Zapisane pozycje
=-=-=-=-=

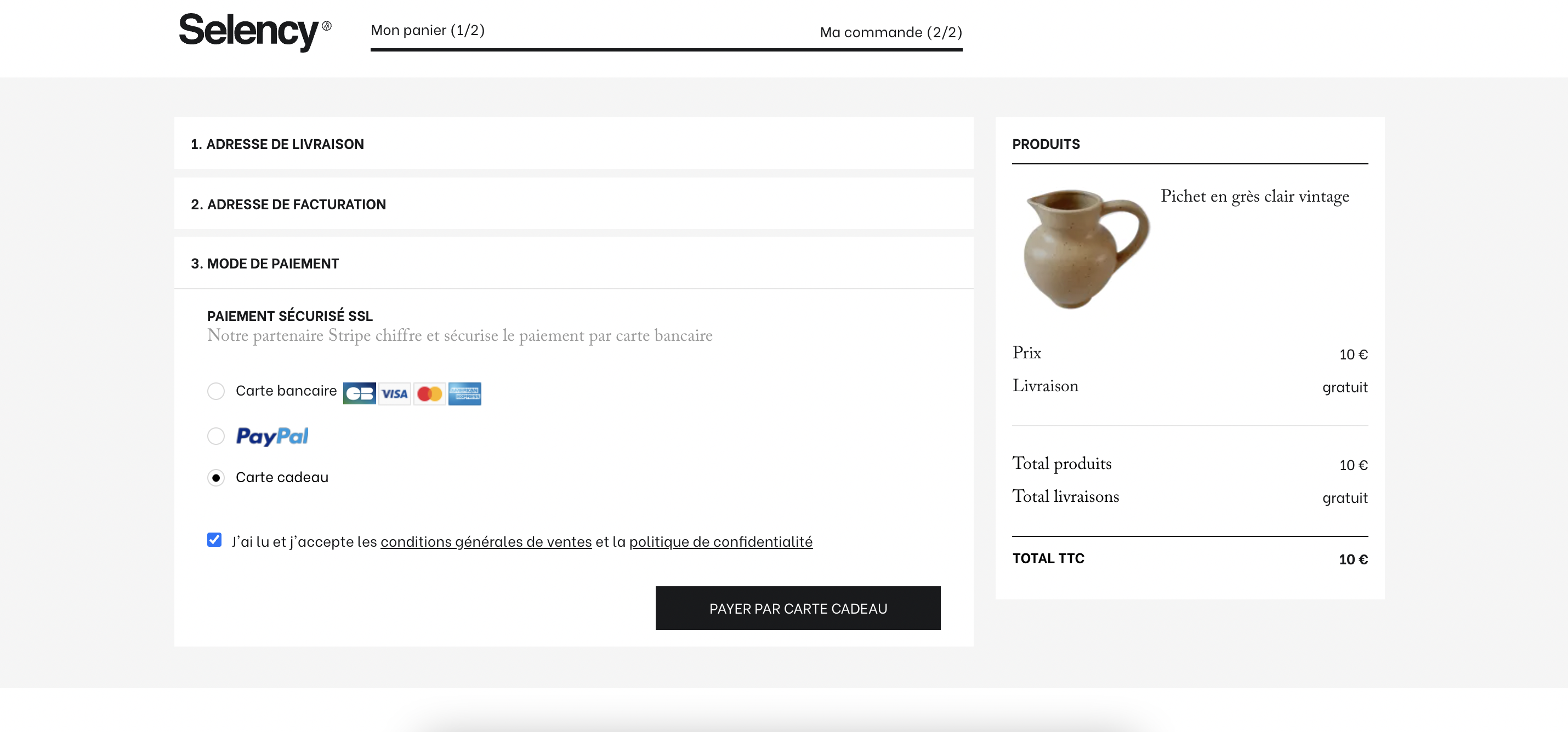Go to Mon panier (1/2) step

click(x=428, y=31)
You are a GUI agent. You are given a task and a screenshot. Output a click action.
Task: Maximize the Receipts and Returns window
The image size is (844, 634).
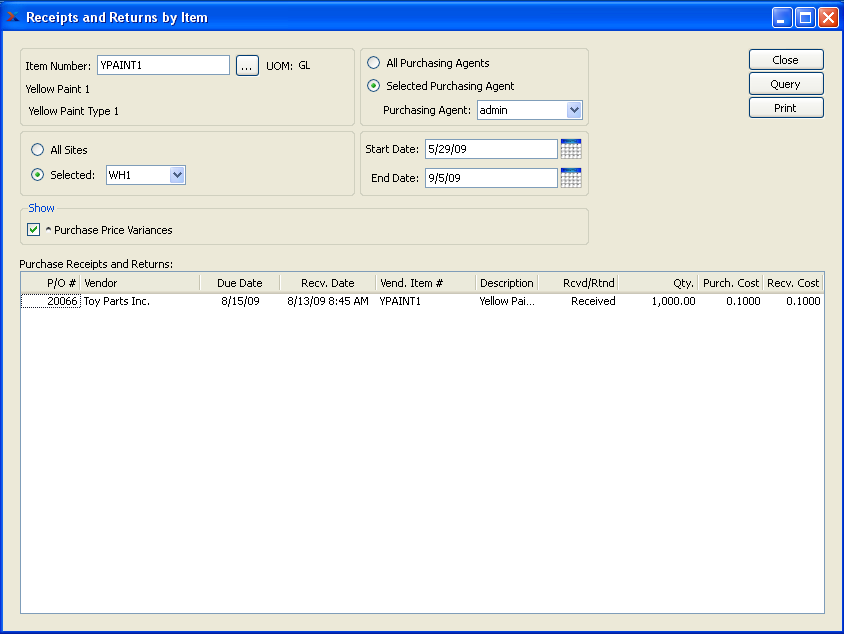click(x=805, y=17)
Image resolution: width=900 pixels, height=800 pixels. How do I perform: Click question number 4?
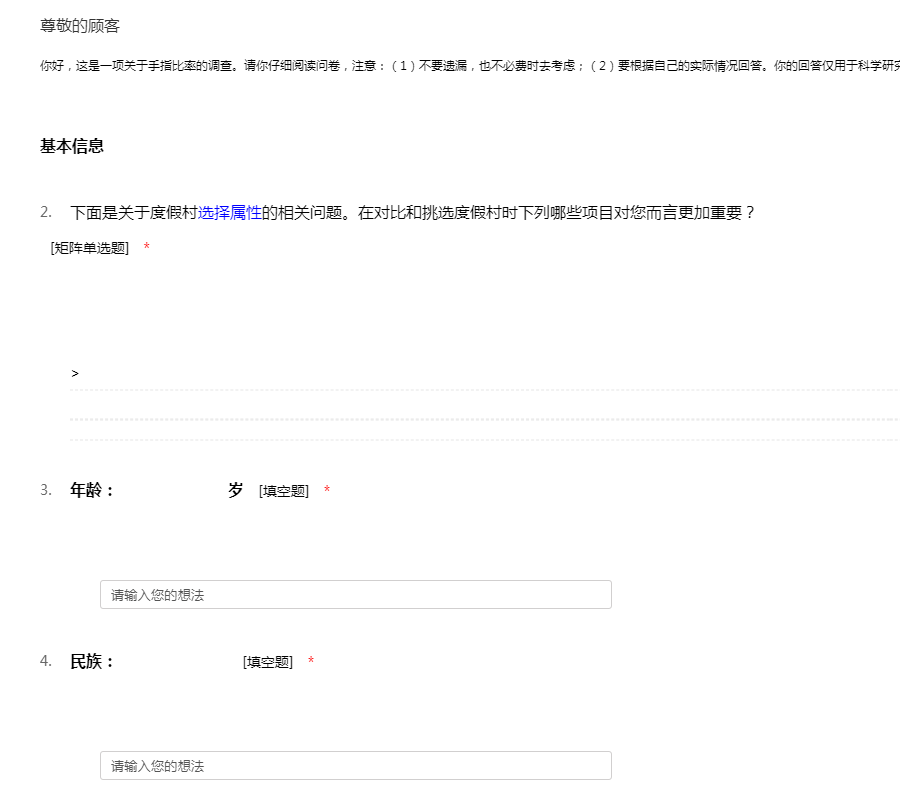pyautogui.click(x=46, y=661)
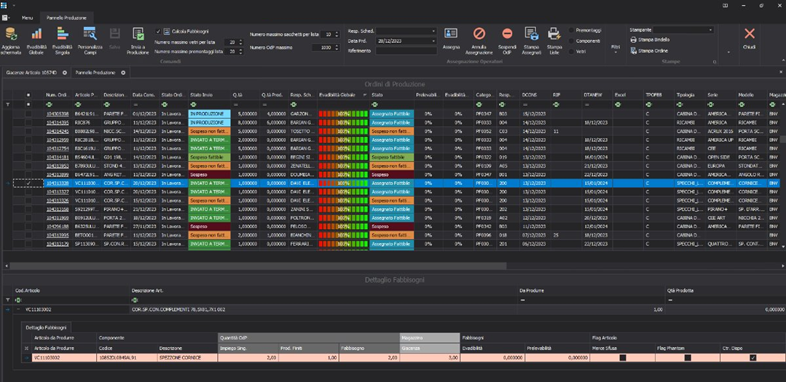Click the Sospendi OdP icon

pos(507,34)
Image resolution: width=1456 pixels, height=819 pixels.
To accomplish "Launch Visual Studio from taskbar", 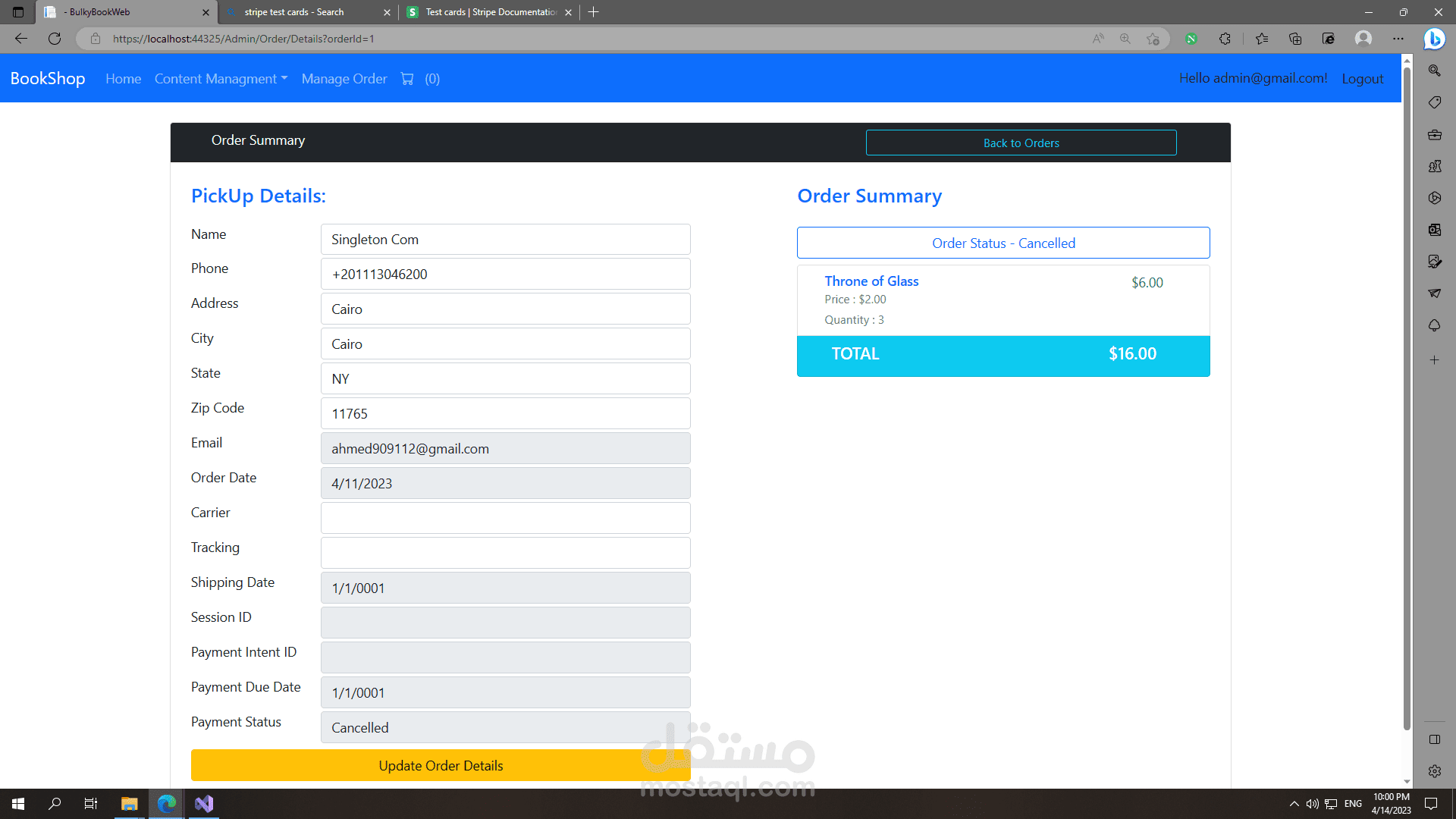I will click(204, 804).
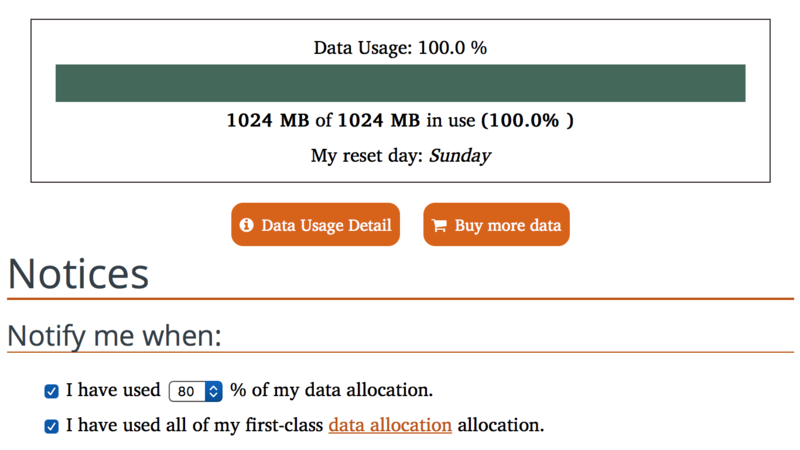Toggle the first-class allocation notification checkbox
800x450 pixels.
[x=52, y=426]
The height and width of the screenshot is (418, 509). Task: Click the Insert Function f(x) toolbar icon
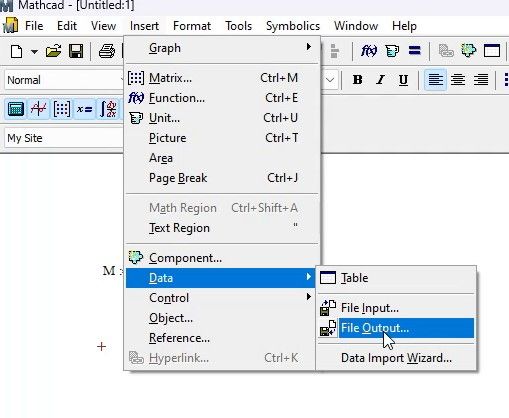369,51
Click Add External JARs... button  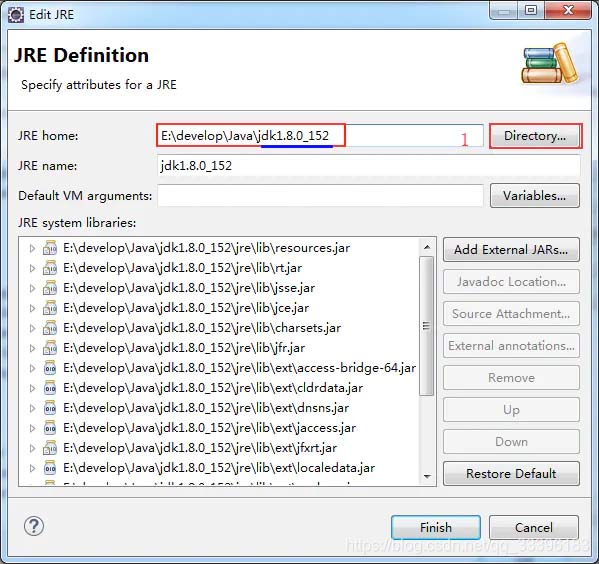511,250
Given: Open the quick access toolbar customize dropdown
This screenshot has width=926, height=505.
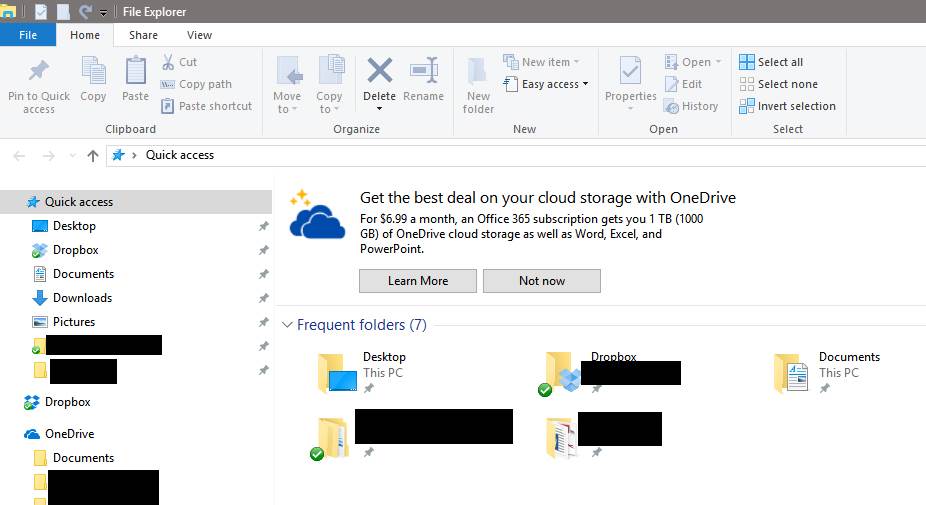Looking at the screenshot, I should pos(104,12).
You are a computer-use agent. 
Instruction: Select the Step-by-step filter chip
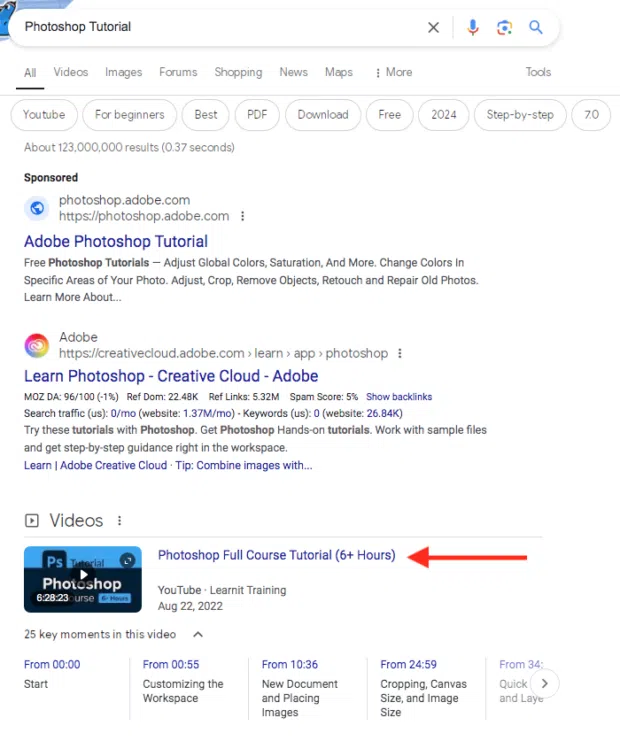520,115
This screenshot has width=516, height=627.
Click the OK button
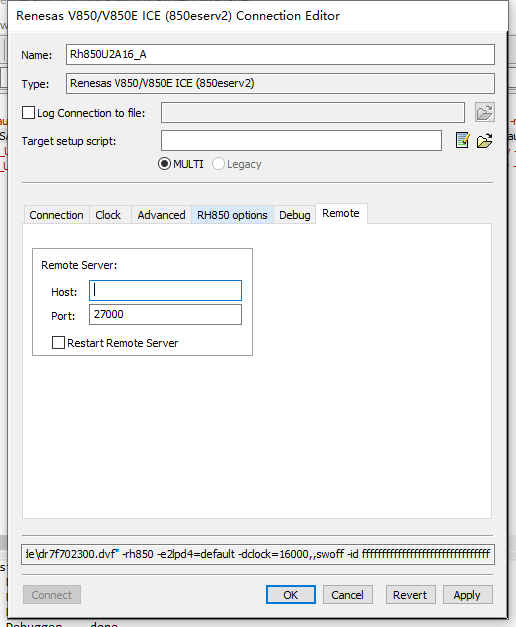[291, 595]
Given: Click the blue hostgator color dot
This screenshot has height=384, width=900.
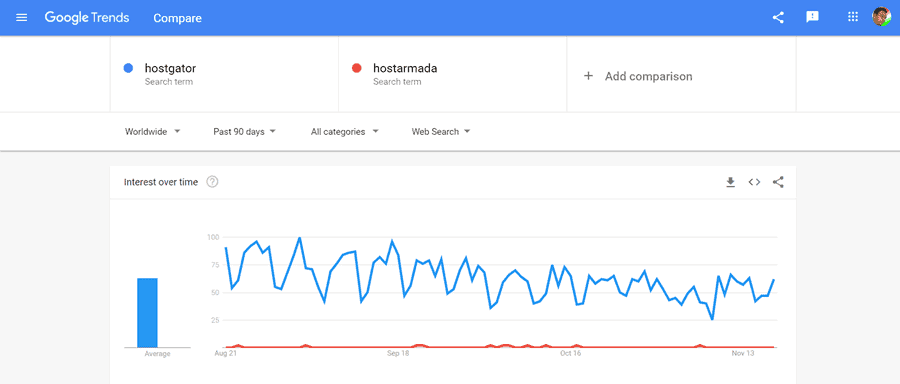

=-=-=-=-=

Wyodrębnij bez żadnych zmian wszystkie wiersze rekordów od tego, który zawiera „This screenshot has width=516, height=627.”, aż do końca rekordów. Obrazy pomiń w odpowiedzi.

▸ ODPOWIEDŹ
This screenshot has width=516, height=627.
Click the OK button
[291, 595]
Given: Click the blue hostgator color dot
This screenshot has height=384, width=900.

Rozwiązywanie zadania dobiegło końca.